En ese escenario ficcional, no caben los soñadores. Tampoco en la realidad real. “Los ocho periodistas emprendían esta nueva etapa, sin la menor alarma, ignorantes del riesgo que corrían, y confiados en que su condición de periodistas los protegería en el caso de cualquier emergencia” (Vargas, 2003). Sin embargo, estos periodistas no eran simples turistas que querían fotografiar ponchos y chullos, o a las vicuñas, sino que pretendían hacer reportajes sobre la miseria y la pobreza, factor importante en el desarrollo de la violencia política, además sobre diversos asesinatos que venían haciendo principalmente los agentes del Estado, situación que los convertía en un peligro para estos, dado que los comunicados oficiales decían que se estaba matando en combate a senderistas, y no que se estaban matando inocentes. Por eso, al parecer, esos periodistas fueron asesinados, bajo la dirección de los agentes del Estado, sin embargo, la comisión Vargas Llosa responsabilizó de esta masacre solo a los campesinos.
Según esta comisión, los campesinos confundieron cámaras fotográficas con armas y creyeron que estos eran senderistas. Ese es una forma de decir que los uchuraccaínos son bárbaros, tontos, retrógradas que pueden confundir una cámara fotográfica con armas.
Los periodistas habrían sido asesinados por considerarlos enemigos del Estado. Y con esa guerra de frases de si estás con nosotros o con el enemigo, los uchuraccaínos habrían obligados a asesinar a los periodistas, de lo contrario también serían considerados enemigos, luego bombardeados. “La norma fundamental es no tolerar la neutralidad. Si una comunidad no quiere ser arrasada, tiene que demostrar su lealtad y eso significa armarse y atrapar senderistas. No basta autoproclamarse: hay que ofrecer pruebas” (Flores, 1988: 397). La prueba: ocho periodistas y sus dos guías.
Para Vargas Llosa y compañía los uchuraccaínos son retrógrados. Ese es una idea que ya tienen antes de ir al lugar de los hechos. Por ello no es necesario permanecer mucho tiempo en Uchuraccay. Fue solo puro formalismo el viaje. Luego resulta que “sin profundizar en el asunto, la imagen que se hizo de los comuneros fue la de los habitantes de un mundo arcaica” (Hosoya, 2003: 37). Visión que podemos observar en Lituma en los Andes.
La visión que él tiene de lo andino hace que plantee que los uchuraccaínos confundan cámaras fotográficas con fusiles automáticos. Y para sustentar su tesis escribe en su informe:

Por las características de las heridas sufridas y la manera cómo estas fueron enterradas… pudo encerrar matices mágico-religiosos. Los ocho cadáveres fueron enterradas boca abajo, forma que, en la mayor parte de las comunidades andinas, se sepulta tradicionalmente a quienes los comuneros consideran ‘diablos’ o seres que en vida ‘hicieron pacto’ con el espíritu del mal. Además, presentan huellas de haber sido maltratados en la boca y en los ojos…creencia extendida en el mundo andino…  para que no pueda reconocer a sus victimarios y para que no pueda hablar y delatarlos (Vargas, 1983).
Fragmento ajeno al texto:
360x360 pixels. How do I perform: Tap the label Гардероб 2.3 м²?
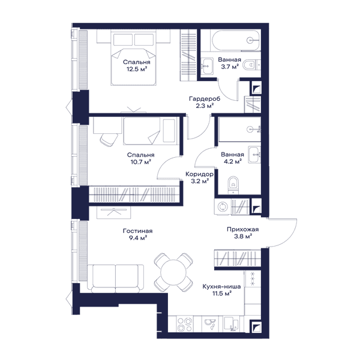tap(205, 102)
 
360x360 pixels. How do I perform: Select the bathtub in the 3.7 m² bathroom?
tap(236, 41)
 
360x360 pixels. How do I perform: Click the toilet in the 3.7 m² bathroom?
tap(249, 65)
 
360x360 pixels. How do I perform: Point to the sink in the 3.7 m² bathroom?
tap(208, 66)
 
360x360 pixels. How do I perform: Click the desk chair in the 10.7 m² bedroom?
tap(109, 139)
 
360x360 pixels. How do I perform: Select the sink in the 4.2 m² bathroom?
tap(254, 155)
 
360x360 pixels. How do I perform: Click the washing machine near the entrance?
tap(223, 206)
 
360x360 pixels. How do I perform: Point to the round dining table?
tap(173, 272)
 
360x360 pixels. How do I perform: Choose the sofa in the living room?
tap(115, 278)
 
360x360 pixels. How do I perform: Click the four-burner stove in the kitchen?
tap(185, 324)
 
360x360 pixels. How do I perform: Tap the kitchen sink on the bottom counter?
tap(210, 324)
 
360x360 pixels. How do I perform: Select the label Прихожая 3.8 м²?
tap(243, 233)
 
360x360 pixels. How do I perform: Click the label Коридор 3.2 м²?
tap(199, 178)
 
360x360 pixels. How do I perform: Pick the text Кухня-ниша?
tap(221, 286)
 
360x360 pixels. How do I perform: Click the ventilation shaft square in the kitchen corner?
tap(256, 326)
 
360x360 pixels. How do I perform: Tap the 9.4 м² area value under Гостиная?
tap(138, 238)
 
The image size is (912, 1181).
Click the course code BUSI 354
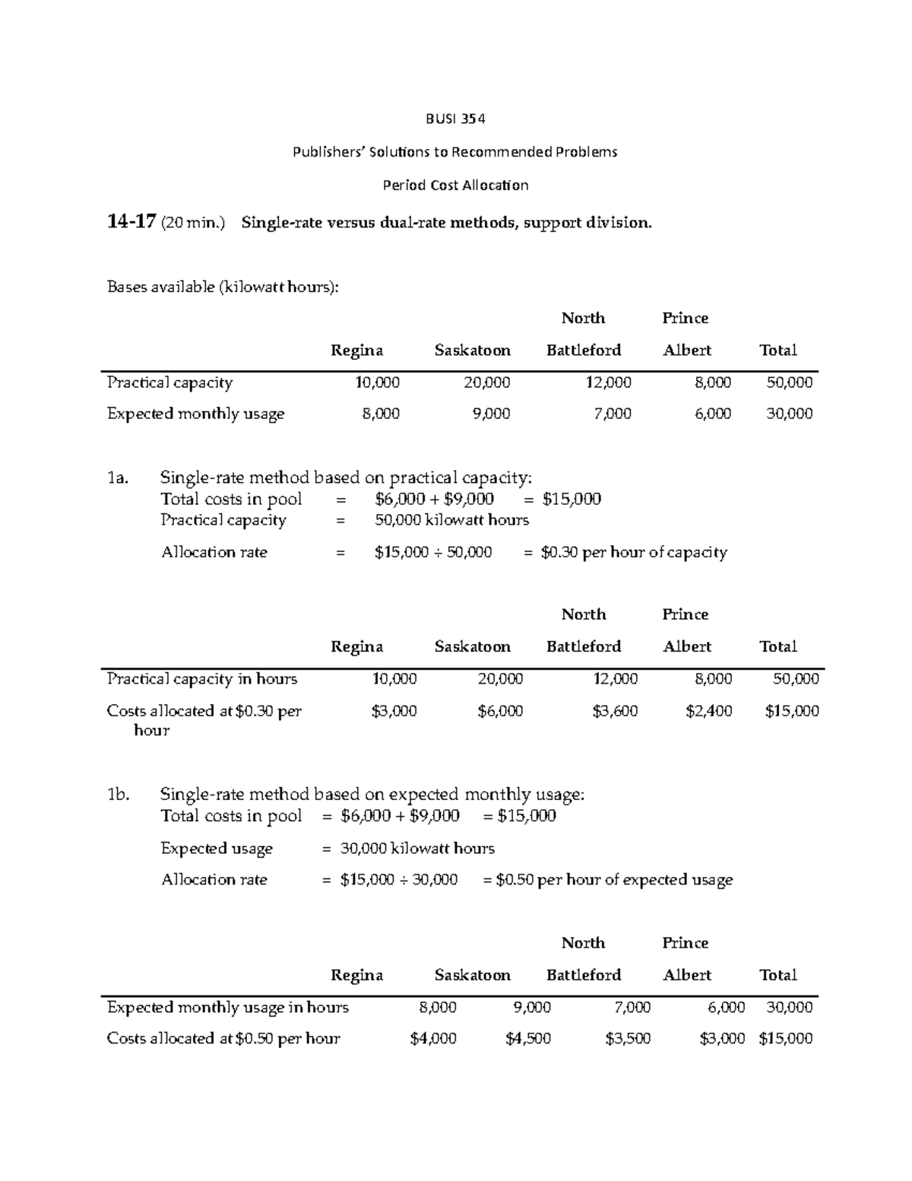coord(454,119)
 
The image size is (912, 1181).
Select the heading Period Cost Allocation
coord(454,185)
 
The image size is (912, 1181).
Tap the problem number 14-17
coord(131,222)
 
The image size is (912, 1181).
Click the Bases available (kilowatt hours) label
coord(223,287)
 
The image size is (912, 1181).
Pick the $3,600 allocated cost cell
coord(615,711)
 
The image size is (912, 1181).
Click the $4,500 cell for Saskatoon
coord(528,1039)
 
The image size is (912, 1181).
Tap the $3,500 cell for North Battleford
coord(628,1039)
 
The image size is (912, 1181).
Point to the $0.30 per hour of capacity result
coord(633,552)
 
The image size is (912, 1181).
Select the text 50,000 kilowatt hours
coord(451,520)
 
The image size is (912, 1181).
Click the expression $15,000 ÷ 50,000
coord(433,552)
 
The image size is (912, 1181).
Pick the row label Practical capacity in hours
coord(202,678)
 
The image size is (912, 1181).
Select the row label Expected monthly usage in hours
coord(228,1008)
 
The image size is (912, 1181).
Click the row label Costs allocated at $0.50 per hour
coord(223,1039)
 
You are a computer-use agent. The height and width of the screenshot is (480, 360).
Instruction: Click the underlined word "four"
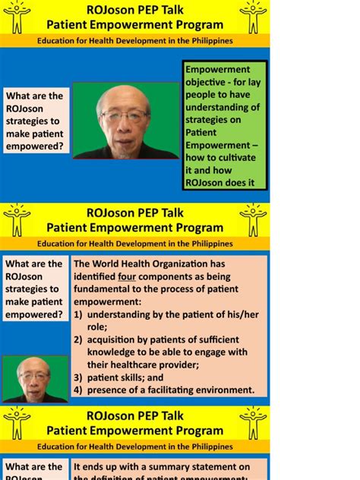127,276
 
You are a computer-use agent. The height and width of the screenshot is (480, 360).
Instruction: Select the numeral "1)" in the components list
77,314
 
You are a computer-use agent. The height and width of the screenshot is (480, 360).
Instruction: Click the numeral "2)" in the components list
77,339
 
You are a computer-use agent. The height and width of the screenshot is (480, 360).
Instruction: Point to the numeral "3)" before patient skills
77,377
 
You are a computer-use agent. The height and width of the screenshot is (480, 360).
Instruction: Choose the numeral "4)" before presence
77,390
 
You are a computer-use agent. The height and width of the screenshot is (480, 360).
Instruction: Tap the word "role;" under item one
97,327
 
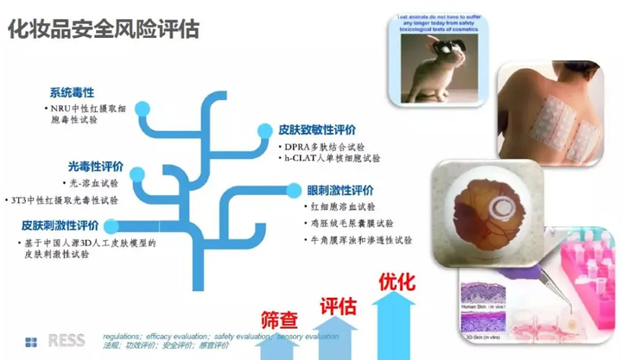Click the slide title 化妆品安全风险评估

Lo mismo sucede en la novela. Resulta que en Naccos se creía que se avecinaba malos tiempos, casi un apocalipsis. Lo cual tiene preocupado a los pobladores. “Los malignos saldrán de las montañas a celebrarlo bailando un cacharpari de despedida a la vida y habrá tantos cóndores revoloteando que quedará el cielo tapado. A menos que…” (273). Eso de “a menos que” no es otra cosa que realizar un sacrificio humano a los apus para que en ese pueblo haya prosperidad, en vez de calamidad. No solo sacrificio de vida humana, sino también canibalismo. “El gusto en la boca. No se va, por más que uno se la enjuague. Ahorita lo estoy sintiendo” (310). Sin embargo, este sacrificio humano no tiene los efectos esperados, porque finalmente “Se vino el huayco, se paró la carretera y nos despidieron. A pesar de las cosas horribles, estamos peor que antes” (302).
Son seres arcaicos que actúan a espaldas de la modernidad. Los sujetos civilizados no se involucran en esos actos bárbaros. No es su carácter. En el caso Uchuraccay, ni militares ni policías estuvieron involucrados. En la novela, Lituma tampoco se involucra, solo es un curioso que observa y a través de él nosotros los lectores podemos ver cómo esos bárbaros practican el canibalismo, como una costumbre para evitar algunos males contra la comunidad.
            Pero ¿dónde están los verdaderos responsables de las muertes? Solo tres uchuraccaínos fueron sentenciados por el caso Uchuraccay. Vargas Llosa los absuelve con su Informe. En la novela también.
Así, el guardia Carreño, quien tenía antecedente de asesinato, es reincorporado a la policía, a pesar de que “Yo era, técnicamente, un desertor de la Guardia Civil” (253). Y como premio a su condición de criollo Vargas Llosa le regala un final feliz, como en las telenovelas de amor. Mercedes, la chica de la que se pasa hablando en toda su estadía en Naccos, llega al pueblo en su busca. “Es tu día Tomasito. Hoy te sacaste la lotería, hoy cambió tu suerte” (293).
Lo mismo sucede con quienes asesinaron a tres comuneros, en un rito de canibalismo. Estos también son absueltos, porque “no me lo creería nadie, empezando por mis jefes… ¿Quién va a creer en sacrificios humanos en este tiempo, no es cierto?” (268).
Todo esto se asemeja a cuando “La Comisión Investigadora tiene la ‘convicción absoluta’ de que los ‘sinchis’ no han instigado sistemáticamente el asesinato como medida de represalia o de defensa” (Vargas, 1983). Y aún hasta hoy los verdaderos responsables del asesinato andan sueltos, porque la comisión presidida por MVLl tenía “una función encubridora” (Flores, 1988: 400).
El informe Vargas Llosa fue considerado una verdad absoluta por el discurso oficial. El Estado le dio todo su apoyo porque era lo que más le convenía. Finalmente, los uchuraccaínos llevaron la peor parte de todo ese asunto. Los senderistas una y otra vez los atacaron. Los agentes del Estado también, con el objetivo de desaparecerlos, así no dejar testigos de lo que realmente sucedió con los periodistas.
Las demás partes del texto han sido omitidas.